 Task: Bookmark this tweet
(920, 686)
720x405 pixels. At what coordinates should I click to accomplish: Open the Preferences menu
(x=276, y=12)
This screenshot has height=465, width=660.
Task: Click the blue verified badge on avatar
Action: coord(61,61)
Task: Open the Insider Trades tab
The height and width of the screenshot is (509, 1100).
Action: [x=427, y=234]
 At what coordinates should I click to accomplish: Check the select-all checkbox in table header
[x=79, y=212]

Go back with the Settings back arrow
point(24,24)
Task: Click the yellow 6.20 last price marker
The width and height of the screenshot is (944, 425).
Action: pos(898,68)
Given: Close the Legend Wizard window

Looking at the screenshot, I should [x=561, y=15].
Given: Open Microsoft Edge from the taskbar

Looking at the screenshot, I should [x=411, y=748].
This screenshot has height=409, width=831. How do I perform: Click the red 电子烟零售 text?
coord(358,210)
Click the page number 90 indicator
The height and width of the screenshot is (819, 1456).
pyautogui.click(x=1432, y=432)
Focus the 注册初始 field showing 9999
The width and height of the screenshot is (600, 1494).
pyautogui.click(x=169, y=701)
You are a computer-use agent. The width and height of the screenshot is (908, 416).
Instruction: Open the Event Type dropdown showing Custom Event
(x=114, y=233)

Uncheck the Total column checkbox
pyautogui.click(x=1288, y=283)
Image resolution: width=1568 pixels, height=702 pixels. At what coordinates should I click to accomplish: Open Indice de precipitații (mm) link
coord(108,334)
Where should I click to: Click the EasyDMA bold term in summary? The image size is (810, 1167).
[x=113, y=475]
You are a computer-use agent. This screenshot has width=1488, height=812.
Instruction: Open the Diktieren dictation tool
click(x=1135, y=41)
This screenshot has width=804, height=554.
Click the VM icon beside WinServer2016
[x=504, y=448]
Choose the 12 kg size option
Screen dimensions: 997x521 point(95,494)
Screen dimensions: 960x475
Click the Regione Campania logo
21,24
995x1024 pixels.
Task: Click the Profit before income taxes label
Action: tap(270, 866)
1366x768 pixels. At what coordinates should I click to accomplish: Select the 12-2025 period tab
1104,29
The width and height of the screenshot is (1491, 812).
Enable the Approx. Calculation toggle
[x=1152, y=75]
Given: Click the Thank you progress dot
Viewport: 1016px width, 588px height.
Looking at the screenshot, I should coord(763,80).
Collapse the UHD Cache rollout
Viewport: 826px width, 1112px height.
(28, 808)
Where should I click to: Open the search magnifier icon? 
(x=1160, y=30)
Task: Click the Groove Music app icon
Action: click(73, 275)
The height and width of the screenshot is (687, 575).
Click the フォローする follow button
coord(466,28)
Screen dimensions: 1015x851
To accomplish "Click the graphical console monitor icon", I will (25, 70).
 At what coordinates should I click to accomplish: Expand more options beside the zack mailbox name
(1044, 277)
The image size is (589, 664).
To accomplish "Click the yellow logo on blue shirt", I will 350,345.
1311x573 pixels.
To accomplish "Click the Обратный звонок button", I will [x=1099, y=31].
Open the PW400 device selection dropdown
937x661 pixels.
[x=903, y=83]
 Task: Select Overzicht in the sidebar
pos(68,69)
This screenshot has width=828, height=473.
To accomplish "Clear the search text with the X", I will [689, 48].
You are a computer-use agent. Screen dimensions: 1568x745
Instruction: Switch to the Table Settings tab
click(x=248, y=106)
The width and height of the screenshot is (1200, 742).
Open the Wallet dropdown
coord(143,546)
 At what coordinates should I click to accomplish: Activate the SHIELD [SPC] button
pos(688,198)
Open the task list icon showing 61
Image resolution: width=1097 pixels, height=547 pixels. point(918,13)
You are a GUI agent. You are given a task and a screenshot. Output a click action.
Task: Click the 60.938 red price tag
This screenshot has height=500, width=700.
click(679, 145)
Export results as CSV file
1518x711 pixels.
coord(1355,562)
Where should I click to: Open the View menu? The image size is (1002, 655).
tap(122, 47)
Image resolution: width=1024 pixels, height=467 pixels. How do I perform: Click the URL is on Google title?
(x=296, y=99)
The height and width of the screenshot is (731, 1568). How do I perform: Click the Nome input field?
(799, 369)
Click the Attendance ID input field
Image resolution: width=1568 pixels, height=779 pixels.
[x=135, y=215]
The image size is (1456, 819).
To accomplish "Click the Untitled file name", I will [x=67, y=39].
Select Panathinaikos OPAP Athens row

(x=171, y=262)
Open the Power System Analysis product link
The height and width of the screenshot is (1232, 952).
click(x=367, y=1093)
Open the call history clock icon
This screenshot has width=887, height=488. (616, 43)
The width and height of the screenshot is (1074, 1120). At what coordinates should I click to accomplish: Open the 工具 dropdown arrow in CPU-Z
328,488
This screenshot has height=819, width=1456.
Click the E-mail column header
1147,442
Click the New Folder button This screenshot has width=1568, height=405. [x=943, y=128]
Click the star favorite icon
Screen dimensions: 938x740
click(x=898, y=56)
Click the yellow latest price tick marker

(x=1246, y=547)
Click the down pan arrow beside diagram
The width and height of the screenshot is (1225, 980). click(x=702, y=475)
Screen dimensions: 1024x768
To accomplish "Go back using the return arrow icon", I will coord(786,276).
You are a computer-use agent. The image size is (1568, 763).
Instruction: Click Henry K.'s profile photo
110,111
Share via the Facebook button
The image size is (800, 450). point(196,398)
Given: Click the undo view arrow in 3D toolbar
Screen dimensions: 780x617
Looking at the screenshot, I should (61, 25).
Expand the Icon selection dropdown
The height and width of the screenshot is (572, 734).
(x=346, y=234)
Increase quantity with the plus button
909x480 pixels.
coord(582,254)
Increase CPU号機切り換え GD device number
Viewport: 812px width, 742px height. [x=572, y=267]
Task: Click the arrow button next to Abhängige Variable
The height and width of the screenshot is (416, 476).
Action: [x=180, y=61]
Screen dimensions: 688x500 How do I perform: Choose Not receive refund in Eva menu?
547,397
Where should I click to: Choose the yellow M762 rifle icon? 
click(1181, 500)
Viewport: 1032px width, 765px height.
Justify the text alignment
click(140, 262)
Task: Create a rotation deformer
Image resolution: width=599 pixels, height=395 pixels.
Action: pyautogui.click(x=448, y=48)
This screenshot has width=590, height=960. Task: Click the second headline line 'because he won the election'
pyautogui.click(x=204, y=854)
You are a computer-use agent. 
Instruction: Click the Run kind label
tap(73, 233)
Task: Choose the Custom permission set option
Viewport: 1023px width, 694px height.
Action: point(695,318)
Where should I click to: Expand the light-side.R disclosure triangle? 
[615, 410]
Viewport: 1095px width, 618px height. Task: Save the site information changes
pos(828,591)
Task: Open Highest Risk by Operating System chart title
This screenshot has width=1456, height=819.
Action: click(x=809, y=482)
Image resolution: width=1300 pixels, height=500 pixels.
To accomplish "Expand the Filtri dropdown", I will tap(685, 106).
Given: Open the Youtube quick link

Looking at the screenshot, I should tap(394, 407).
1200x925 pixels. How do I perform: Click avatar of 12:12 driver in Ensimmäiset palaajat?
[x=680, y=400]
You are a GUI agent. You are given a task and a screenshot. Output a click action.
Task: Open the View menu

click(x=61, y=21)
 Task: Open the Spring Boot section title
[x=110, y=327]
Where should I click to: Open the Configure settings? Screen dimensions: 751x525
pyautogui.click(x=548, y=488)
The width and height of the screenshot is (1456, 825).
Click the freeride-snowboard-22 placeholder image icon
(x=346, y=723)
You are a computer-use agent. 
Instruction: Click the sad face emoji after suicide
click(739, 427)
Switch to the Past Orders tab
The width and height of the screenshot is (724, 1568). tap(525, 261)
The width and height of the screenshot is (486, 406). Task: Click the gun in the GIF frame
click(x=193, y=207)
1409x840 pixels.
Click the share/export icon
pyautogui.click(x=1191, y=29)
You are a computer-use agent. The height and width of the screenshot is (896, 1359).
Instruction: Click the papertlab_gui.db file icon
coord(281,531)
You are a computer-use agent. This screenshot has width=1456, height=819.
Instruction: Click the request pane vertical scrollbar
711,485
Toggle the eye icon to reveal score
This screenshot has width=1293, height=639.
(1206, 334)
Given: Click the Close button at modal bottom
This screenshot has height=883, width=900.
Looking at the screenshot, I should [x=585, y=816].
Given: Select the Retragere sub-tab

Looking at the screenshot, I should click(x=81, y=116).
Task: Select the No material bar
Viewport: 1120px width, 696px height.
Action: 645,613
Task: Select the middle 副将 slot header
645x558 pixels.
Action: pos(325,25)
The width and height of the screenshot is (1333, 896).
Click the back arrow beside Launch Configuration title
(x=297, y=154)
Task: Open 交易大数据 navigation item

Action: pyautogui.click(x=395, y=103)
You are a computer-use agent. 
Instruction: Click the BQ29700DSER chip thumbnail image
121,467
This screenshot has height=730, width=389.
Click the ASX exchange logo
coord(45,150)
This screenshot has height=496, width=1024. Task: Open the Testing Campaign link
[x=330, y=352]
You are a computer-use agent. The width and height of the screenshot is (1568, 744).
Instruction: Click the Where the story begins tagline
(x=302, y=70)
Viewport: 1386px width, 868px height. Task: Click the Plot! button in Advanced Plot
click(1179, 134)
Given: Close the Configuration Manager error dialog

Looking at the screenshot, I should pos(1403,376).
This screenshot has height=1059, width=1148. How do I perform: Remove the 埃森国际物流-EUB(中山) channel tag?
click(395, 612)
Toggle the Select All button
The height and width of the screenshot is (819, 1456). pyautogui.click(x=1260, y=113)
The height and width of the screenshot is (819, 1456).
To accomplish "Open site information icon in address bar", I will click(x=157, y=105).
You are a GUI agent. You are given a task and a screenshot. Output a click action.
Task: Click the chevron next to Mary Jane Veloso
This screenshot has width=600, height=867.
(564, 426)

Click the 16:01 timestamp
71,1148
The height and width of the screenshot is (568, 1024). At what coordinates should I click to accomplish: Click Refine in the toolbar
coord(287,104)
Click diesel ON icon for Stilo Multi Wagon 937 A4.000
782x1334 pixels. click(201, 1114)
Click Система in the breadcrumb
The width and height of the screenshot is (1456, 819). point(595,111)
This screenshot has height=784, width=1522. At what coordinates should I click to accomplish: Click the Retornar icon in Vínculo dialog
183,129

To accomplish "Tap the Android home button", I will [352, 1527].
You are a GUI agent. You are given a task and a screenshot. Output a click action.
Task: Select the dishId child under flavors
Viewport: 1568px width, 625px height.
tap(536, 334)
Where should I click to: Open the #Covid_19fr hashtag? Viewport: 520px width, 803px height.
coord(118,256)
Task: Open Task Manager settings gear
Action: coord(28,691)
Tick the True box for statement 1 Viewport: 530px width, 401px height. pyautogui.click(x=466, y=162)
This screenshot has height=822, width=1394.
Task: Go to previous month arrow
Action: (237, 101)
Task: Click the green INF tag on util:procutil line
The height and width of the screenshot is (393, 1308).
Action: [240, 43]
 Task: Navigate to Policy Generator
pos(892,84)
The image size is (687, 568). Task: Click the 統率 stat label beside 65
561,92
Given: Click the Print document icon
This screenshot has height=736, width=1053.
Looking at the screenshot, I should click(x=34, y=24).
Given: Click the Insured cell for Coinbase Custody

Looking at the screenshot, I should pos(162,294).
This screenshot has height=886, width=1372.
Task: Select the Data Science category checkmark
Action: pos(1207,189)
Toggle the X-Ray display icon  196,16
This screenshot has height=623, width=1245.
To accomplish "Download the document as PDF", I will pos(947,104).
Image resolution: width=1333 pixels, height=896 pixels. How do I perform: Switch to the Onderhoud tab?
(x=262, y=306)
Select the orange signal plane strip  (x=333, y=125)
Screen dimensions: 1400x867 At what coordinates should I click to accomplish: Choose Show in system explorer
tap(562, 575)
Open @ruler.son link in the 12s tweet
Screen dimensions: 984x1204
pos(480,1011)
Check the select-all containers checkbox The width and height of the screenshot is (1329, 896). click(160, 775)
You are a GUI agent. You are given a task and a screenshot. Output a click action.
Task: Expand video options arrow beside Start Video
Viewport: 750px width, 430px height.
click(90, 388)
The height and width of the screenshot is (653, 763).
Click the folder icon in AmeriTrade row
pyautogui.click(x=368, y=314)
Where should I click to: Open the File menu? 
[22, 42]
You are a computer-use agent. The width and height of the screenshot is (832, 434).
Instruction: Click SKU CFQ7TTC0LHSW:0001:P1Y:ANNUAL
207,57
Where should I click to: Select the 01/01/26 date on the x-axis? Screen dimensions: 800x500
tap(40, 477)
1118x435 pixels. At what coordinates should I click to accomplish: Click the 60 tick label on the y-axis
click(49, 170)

....

Return the lines of the listing between the line containing "The width and height of the screenshot is (1456, 825)." and the line containing "The width and height of the screenshot is (724, 1568).", inclusive, reproducing each one unchanged.

## Result of the task
The width and height of the screenshot is (1456, 825).
Click the freeride-snowboard-22 placeholder image icon
(x=346, y=723)
You are a computer-use agent. 
Instruction: Click the sad face emoji after suicide
click(739, 427)
Switch to the Past Orders tab
The width and height of the screenshot is (724, 1568). tap(525, 261)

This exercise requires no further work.